InteractiveBrokers "hyper-hypothecates" $14.5b of Customer Funds?

Good comment, denner. The world is awash in liquidity, levrage is crazy high and the cost to borrow is low enough to prop things up that should have been buried two ... if not ten ... years ago.

It's like putting plastic flowers in a vase and pretending you can smell them. So much of what underpins the current "prosperity" is artificial.

Quote from denner:

Very, very doubtful that they didn't know about that. MFG was at least partially motivated to "gun it" because their interest income had dropped dramatically from 2005-2010.

Ironically, Bernanke has gotten his wish of driving everyone into "risk assets" by keeping rates at zero. Unfortunately, it's a roach motel when they all want out of this toxic Eurozone debt at the same time.
 
Quote from Nick29:

IBKR does/did yes. Maybe they weren't aware of MFG's Hyper-Hypothecation.


apparently everyone is doing it.

there is nowhere to hide, either you quit the business or you live by the sword with them.

i don't know if you are aware but nowadays, in europe, the big cash cow companies are moving their deposits to the ECB because they don't trust any of the prime banking institutions anymore... so imagine where that puts the brokerage industry, as far as safety is concerned.
 
Quote from braincell:It would be much better and safer if IB stopped doing this behind the curtain and displayed securities and commodities accounts precisely for each customer somewhere in account management pages.
Braincell:

I see the transfers in my statement virtually every night. Look at the Cash Report, Internal Transfers.

Jack
 
Just checked both Rosenthal Collins and R J O O'brian. Both have the same provision for re-hypothecation. So it's a cluster fuck.
 
Quote from def:{snip]...]I need to put in a days work now so do not expect any replies for quite some time from me. I agree this is something that needs further clarification so you can be better educated on the subject as well as placate the unfounded fears expressed here. However, this discussion should be for the industry and not single out IB.
If I remember from his posts over the year's, DEF, is in charge of IB's Hong Kong or Far East operations. He defends IB, but he is a straight-shooter. If I'm not mis-interpreting what he said above, he is going to try to get better info to us on what hypothecation and re-hypothecation are. Hopefully, he'll be able to tell us what the various parts of IB do with regard to both, not just the brokerage corporation. As you are aware, lawyers get involved when words are being bandied about - it takes time to get it right.

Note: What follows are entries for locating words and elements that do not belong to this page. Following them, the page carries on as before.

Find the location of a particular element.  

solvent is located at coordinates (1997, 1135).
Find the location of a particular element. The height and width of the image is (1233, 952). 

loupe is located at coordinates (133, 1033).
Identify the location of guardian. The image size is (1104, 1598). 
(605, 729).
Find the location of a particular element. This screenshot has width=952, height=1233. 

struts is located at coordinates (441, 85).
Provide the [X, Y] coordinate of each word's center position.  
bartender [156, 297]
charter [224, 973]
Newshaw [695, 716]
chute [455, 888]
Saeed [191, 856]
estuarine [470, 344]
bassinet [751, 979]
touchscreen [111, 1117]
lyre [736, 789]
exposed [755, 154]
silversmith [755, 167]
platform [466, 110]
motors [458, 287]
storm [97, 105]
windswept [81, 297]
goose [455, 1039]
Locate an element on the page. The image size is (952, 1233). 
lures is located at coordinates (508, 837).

After reading a lot of stuff in this thread, I better understand the expression - the market is based on fear and greed. Lots of fear being expressed here. I think you guys are going overboard. IB has always been criticized as being overly conservative in virtually everything (except perhaps in the frequency of revising TWS and even that has slowed up remarkably). I'm guessing this is also true of hypothecation and re-hypothecation.

Jack
 
Quote from Nick29:

Just checked both Rosenthal Collins and R J O O'brian. Both have the same provision for re-hypothecation. So it's a cluster fuck.

I cannot find any reference to hypothecate or pledge in the account agreement for Cunningham Commodities/ Cunningham Futures Clearing.

It is a very simple account agreement and does not have anything like that at all.
 
Quote from comintel:

I cannot find any reference to hypothecate or pledge in the account agreement for Cunningham Commodities/ Cunningham Futures Clearing.

It is a very simple account agreement and does not have anything like that at all.
def posted on 6 forums here yesterday, but today he is very busy, he probably expects the conversation to die. My solution as others point out, if you have less then 500k, keep cash and equity with 1 firm, and futures at the second firm. If you have big account keeps it split with a few brokers. Just forget about the great convenience to have everything at the same place, its a convenience that comes with a high price.
 
Quote from comintel:

I cannot find any reference to hypothecate or pledge in the account agreement for Cunningham Commodities/ Cunningham Futures Clearing.

It is a very simple account agreement and does not have anything like that at all.

Must be one of few. Just checked Optionsexpress/Openecry, Mbtrading, all have same provision.
 
Earlier I wrote:

I cannot find any reference to hypothecate or pledge in the account agreement for Cunningham Commodities/ Cunningham Futures Clearing.

It is a very simple account agreement and does not have anything like that at all.

The Crossland Agreement looks fine too.........this applies also to DeepDiscountFutures which clears through Crossland...
 
Quote from comintel:

The Crossland Agreement looks fine too.........this applies also to DeepDiscountFutures which clears through Crossland...

Ok so there's some choice. I guess you just have to take a overall view in terms of what a firm offers security wise.